This luxurious risotto will match beautifully with any Italian feast. Arborio rice is cooked in chicken broth, then mixed with two kinds of cheese for a sensational side dish.
INGREDIENTS (for 6 servings):
- 1 1/2 cups sliced fresh mushrooms
- 1/2 cup diced carrots
- 1/2 cup chopped onion
- 2 cloves garlic, minced
- 2 tablespoons olive oil
- 1 cup Arborio rice
- 3 cups water
- 1 tablespoon HERB-OX® Chicken Flavored Bouillon Granules
- 1/2 cup sherry or white cooking wine
- 1 cup shredded Fontina cheese
- 1/4 cup grated Parmesan cheese
- Chopped fresh parsley, for garnish, if desired
- Diced fresh tomato
In large saucepan, saute mushrooms, onion, carrot and garlic in hot oil until onion is tender. Add uncooked rice. Cook and stir over medium heat 3-5 minutes or until rice is golden brown. Meanwhile, in another saucepan, heat water, bouillon and cooking wine to a boil.

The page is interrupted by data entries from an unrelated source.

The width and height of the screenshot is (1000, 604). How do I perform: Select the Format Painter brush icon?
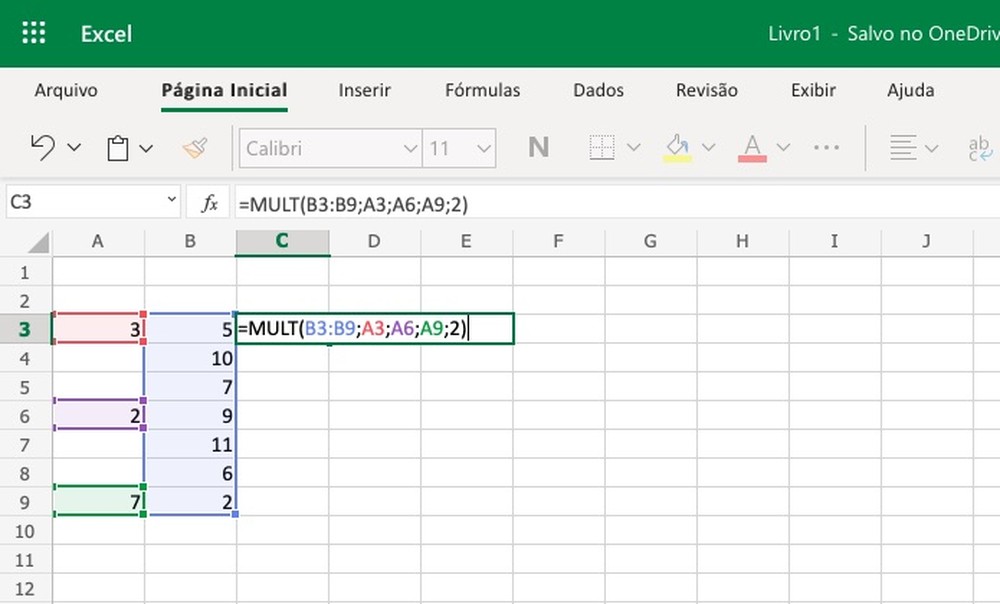point(196,147)
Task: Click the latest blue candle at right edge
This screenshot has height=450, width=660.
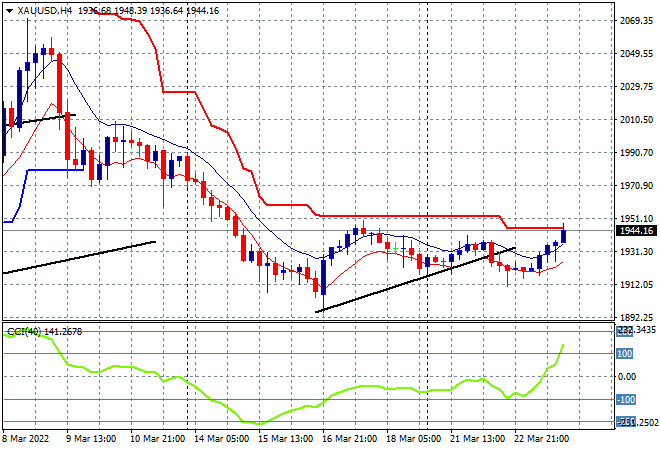Action: click(x=564, y=236)
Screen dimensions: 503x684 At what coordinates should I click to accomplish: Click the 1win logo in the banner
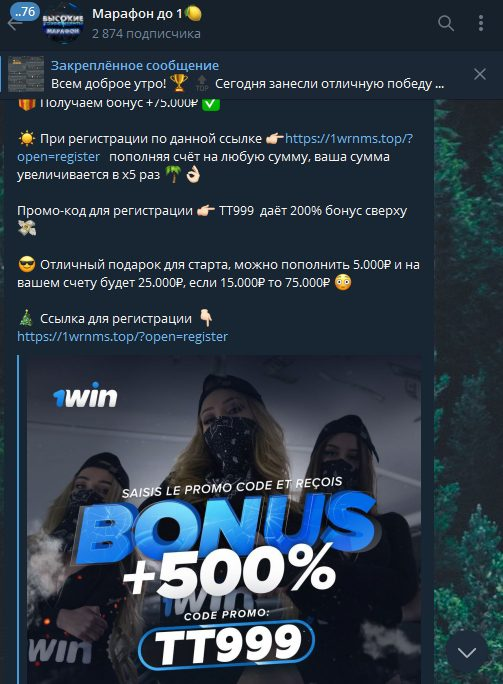click(x=86, y=395)
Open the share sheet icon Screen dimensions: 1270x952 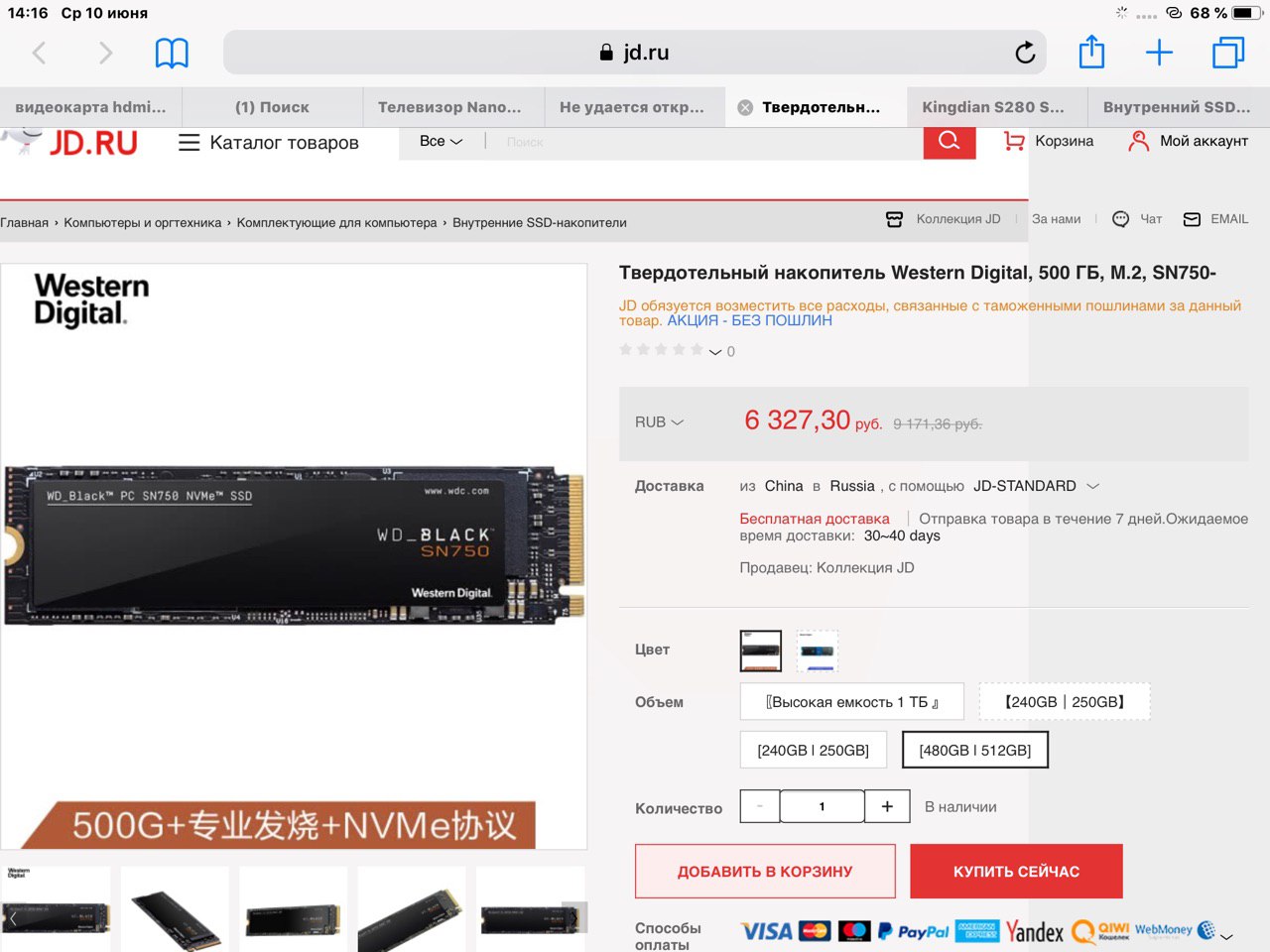pyautogui.click(x=1091, y=52)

Slowly add 1 cup of the broth to the rice mixture, stirring constantly. Continue to cook and stir over medium heat until liquid is absorbed. Continue to add 1/2 cup of broth at a time to rice mixture, stirring constantly, until all broth has been added, absorbed and the rice mixture is creamy. Add cheeses and stir until well blended. Garnish as desired with fresh parsley and diced tomato.